[DATA RECORDS]

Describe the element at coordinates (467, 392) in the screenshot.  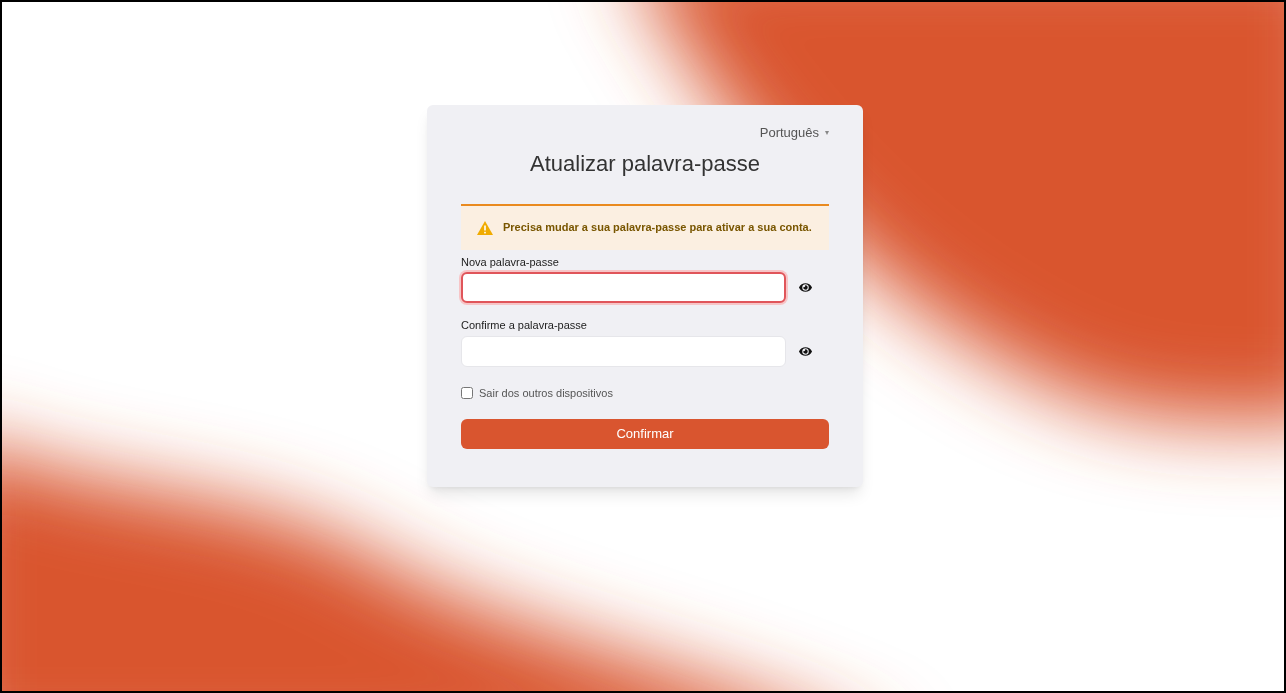
I see `logout-checkbox` at that location.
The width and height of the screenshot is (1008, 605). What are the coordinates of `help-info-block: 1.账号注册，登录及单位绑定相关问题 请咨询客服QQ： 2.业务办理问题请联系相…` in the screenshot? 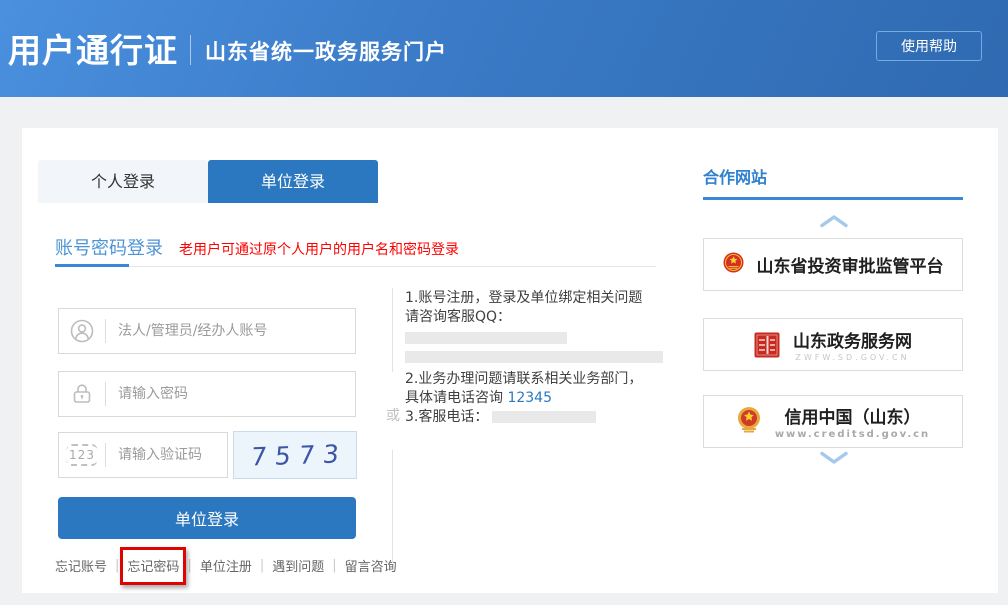 It's located at (539, 358).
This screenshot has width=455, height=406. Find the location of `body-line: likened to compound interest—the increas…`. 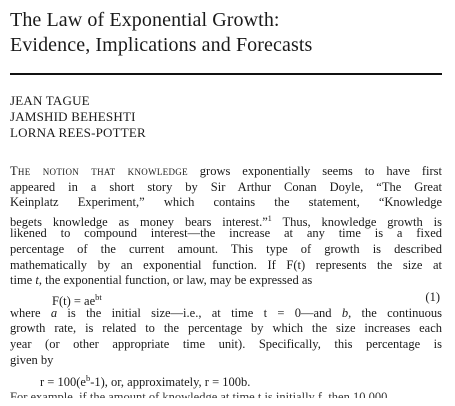

body-line: likened to compound interest—the increas… is located at coordinates (226, 234).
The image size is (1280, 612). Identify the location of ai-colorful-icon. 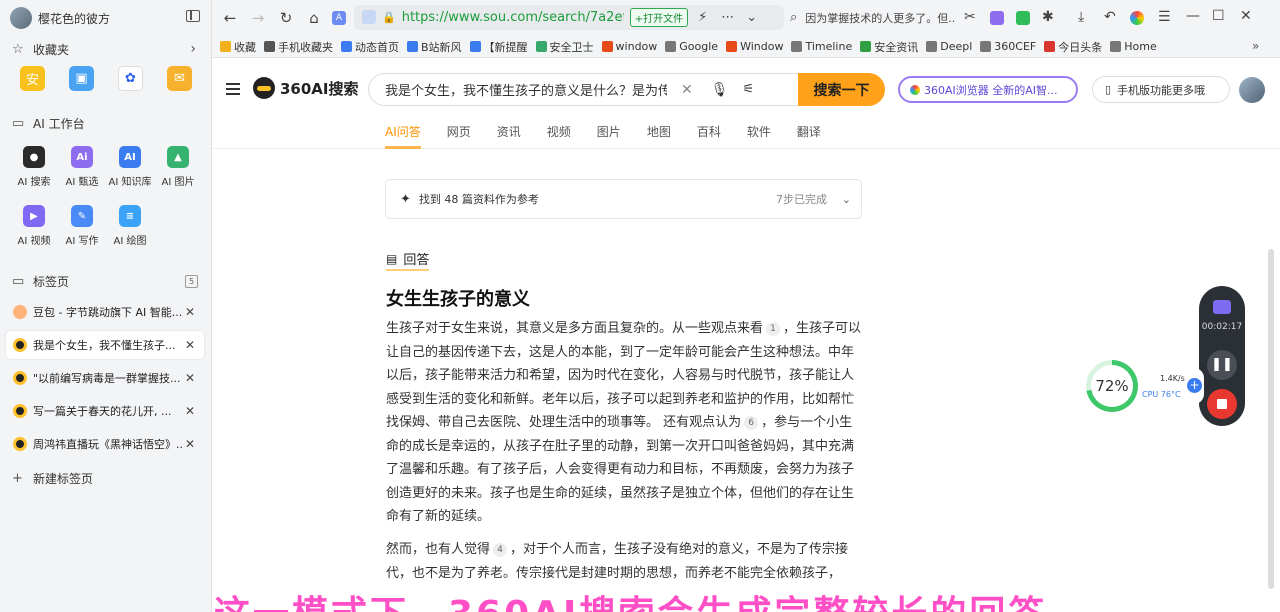
(1137, 18).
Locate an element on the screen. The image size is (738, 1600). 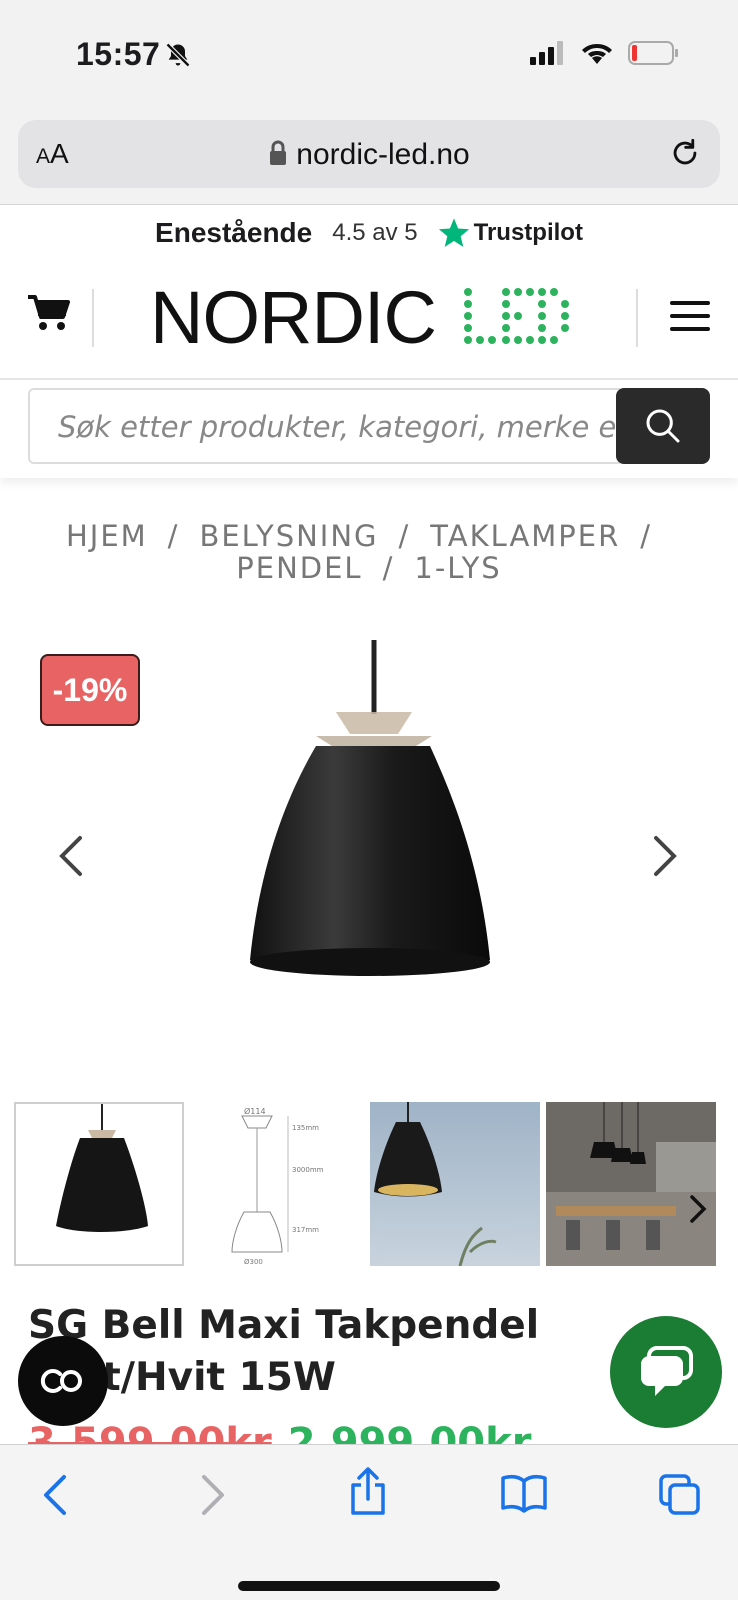
chevron-right-icon is located at coordinates (666, 856).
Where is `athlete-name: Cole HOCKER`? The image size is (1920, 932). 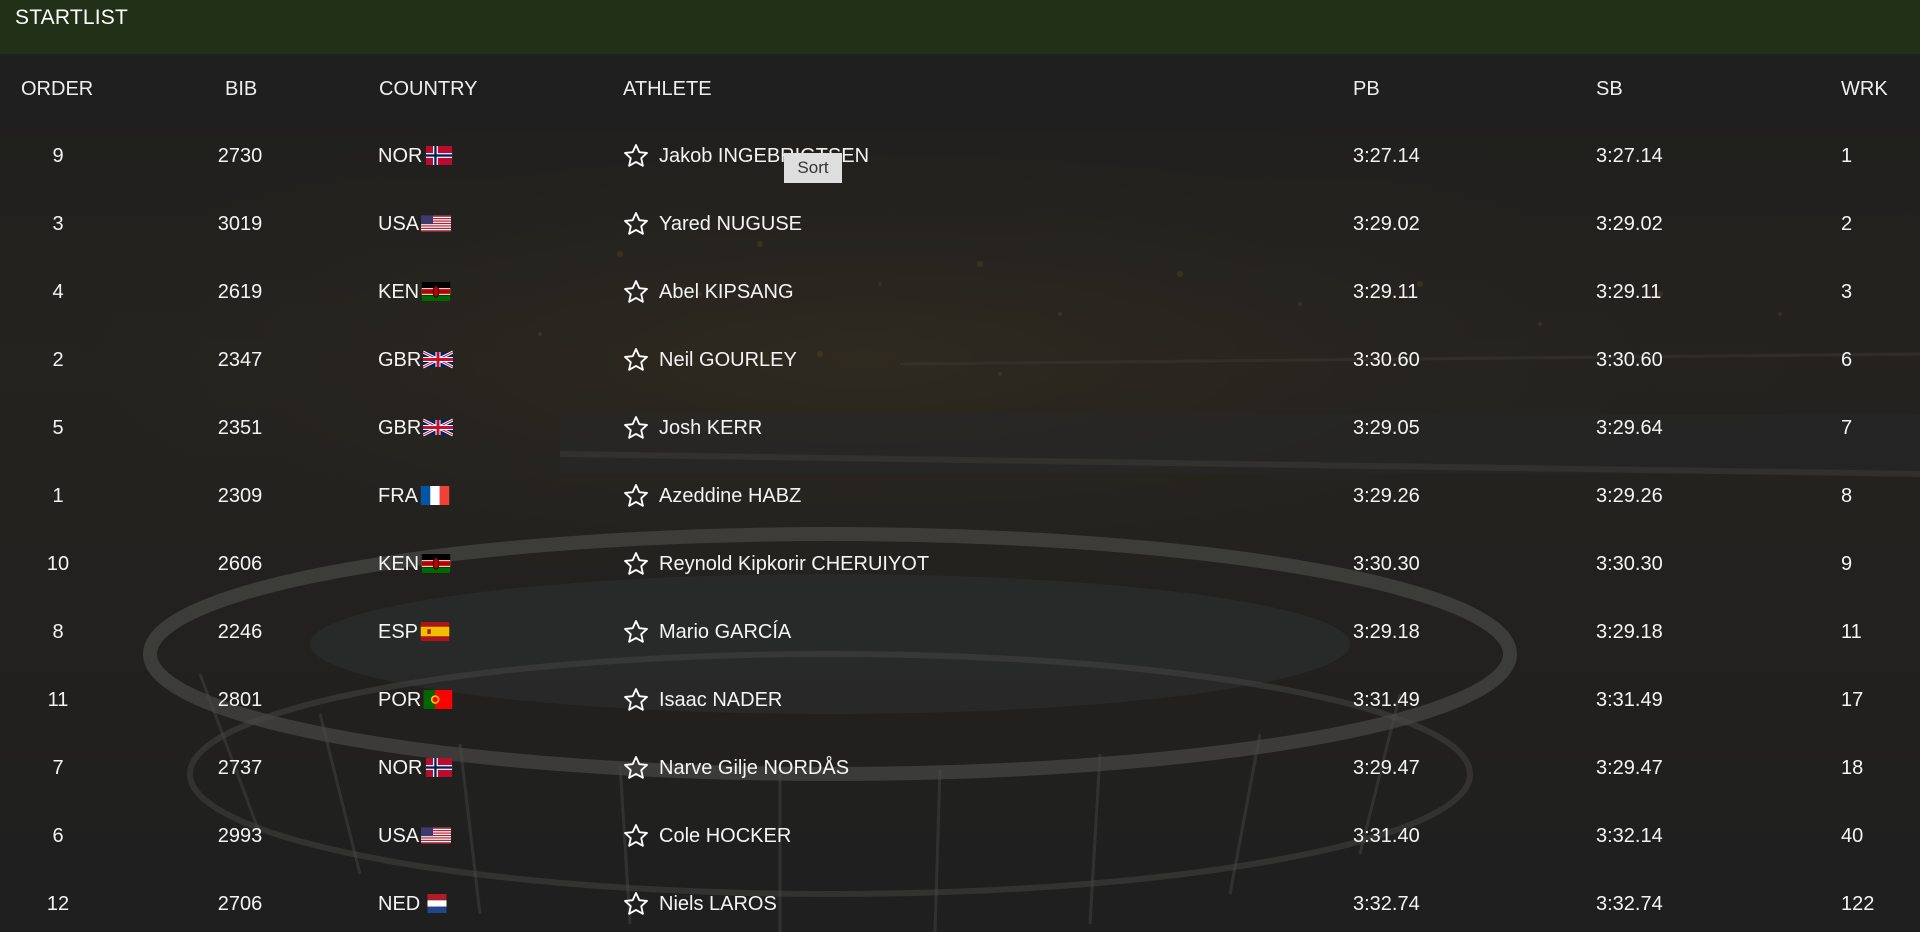 athlete-name: Cole HOCKER is located at coordinates (725, 836).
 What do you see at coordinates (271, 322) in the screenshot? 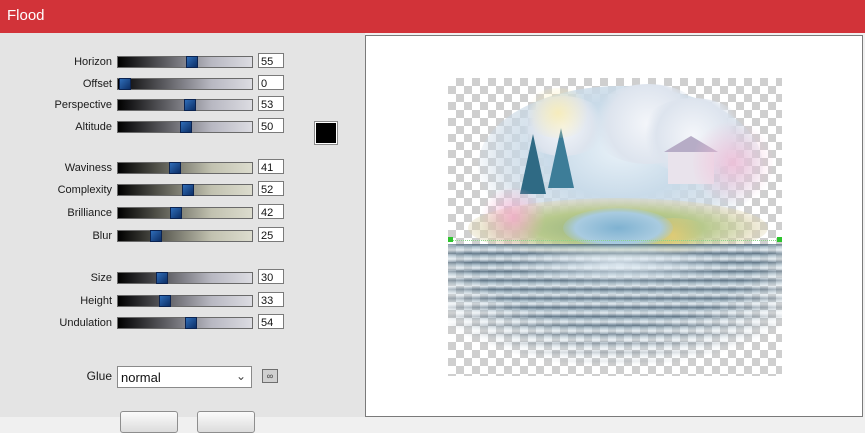
I see `undulation-value: 54` at bounding box center [271, 322].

[/DATA RECORDS]

WORK REQUEST: Format the listing as a numbered list, starting with the line containing "What do you" and running through the last line, both included. Omit blank lines and the pictures.

TASK ANSWER:
1.  What do you see at coordinates (271, 322) in the screenshot? 
2. I see `undulation-value: 54` at bounding box center [271, 322].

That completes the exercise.